Entlastung von Lehrkräften
Während der Arbeitsaufwand aufgrund der Corona-Pandemie für Lehrkräfte und Schulleitungen zugenommen hat, bleibt die Umsetzung bereits vor Jahren geplanter und öffentlich publizierter Vorhaben zur Entlastung der Beschäftigten aus. Weder das Maßnahmenpaket aus dem Jahr 2016 noch das in 2018 von der Staatsregierung verabschiedete Handlungsprogramm „Nachhaltige Sicherung der Bildungsqualität in Sachsen“ oder die im aktuellen Koalitionsvertrag enthaltenen Arbeitserleichterungen wurden bislang realisiert. Zu letzteren gehören u. a. die Einführung einer Klassenleiterstunde oder die Absenkung des Regelstundenmaßes. Selbst die bereits zugesprochene Entlastung, auf das Worturteil in Zeugnissen zu verzichten, wurde von der Staatsregierung wieder zurückgenommen. Unter anderem solche Entscheidungen führen zunehmend zur Resignation bei den Lehrkräften. Nicht akzeptabel ist für den SLV auch, dass alle Vorschläge zur Entlastung mit der Begründung des Lehrermangels von der Staatsregierung abgelehnt werden.

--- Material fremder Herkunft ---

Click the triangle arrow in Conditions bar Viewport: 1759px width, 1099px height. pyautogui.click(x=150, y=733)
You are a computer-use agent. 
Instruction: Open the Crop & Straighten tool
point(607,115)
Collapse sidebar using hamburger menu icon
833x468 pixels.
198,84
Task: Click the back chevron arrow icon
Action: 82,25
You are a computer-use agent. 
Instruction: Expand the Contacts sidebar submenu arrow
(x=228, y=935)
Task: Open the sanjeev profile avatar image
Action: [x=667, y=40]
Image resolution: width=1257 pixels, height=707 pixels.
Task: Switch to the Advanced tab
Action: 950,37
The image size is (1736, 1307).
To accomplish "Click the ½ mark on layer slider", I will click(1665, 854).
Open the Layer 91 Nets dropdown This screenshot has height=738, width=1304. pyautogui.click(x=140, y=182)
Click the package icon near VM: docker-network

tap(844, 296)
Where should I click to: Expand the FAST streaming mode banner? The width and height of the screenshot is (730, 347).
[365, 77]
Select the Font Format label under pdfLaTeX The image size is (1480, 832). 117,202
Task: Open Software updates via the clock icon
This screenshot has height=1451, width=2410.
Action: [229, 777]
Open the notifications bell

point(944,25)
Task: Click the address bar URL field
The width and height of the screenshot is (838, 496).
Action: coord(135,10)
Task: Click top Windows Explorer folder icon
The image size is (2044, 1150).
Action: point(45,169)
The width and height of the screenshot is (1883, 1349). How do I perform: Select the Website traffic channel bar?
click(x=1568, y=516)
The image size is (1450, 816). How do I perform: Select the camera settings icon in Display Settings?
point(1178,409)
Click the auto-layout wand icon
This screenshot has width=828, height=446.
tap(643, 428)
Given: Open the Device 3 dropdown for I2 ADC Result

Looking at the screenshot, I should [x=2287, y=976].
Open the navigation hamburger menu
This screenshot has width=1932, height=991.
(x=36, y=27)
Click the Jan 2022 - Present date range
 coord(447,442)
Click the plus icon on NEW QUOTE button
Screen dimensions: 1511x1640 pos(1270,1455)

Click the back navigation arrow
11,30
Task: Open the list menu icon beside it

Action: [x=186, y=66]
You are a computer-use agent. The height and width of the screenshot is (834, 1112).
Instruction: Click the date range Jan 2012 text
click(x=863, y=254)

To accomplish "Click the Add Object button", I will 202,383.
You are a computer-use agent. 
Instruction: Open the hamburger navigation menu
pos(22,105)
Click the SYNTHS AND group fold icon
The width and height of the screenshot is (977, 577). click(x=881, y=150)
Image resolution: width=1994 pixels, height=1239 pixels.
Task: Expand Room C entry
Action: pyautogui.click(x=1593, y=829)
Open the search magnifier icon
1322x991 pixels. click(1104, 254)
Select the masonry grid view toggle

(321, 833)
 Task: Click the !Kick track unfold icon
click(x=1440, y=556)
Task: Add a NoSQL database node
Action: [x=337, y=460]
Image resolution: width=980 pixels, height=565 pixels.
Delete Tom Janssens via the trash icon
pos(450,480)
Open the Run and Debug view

„Wenn die Staatsregierung ihre Arbeitskräfte weiterhin so auf Verschleiß fährt, dann wird sich die personelle Situation weiter verschärfen. Erste Anzeichen gibt es bereits. Immer mehr Lehrkräfte sind langzeitkrank, überlastet, verabschieden sich vorzeitig in den Ruhestand oder wandern an freie Schulen mit besseren Arbeitsbedingungen ab“, moniert Michael Jung, stellv. Landesvorsitzender des Sächsischen Lehrerverbandes.
Reform der Lehrerausbildung und stärkere Regionalisierung
Der SLV wird nicht müde zu betonen, dass eine stärkere Regionalisierung der Lehrerausbildung und ihre Ausrichtung an den tatsächlichen Bedarfen der Schlüssel zu einer langfristigen und flächendeckenden Lehrerversorgung in ganz Sachsen ist. Es müssen Außenstellen der Universitäten in Westsachsen und Ostsachsen eingerichtet werden, um mehr sächsischen Abiturienten ein Lehramtsstudium unweit ihrer Heimatorte zu ermöglichen. Außerdem sind die Lehramtsstudiengänge an der TU Chemnitz auch auf die Schularten Oberschule, Förderschule und berufsbildende Schulen auszuweiten.
Ausstattung mit digitalen Endgeräten und Fortbildungen für Lehrkräfte
Dem Digitalisierungsschub in Folge der Pandemie sind die meisten Lehrkräfte engagiert begegnet, obwohl viele von ihnen immer noch keinen Dienst-Laptop besitzen und mit privaten Geräten arbeiten. Dabei sind Fragen der Haftung und des Datenschutzes beim Einsatz im Unterricht weiterhin offen. Auch die Zuständigkeiten für die Wartung und den IT-Support der Dienstgeräte sind ungeklärt. Es kann nicht erwartet werden, dass das auch noch von den Lehrkräften übernommen wird. Zwingend notwendig sind darüber hinaus Fortbildungen im Bereich Digitalisierung, die schwerpunktmäßig in den jeweiligen Schulen mit der dortigen Technik stattfinden müssen.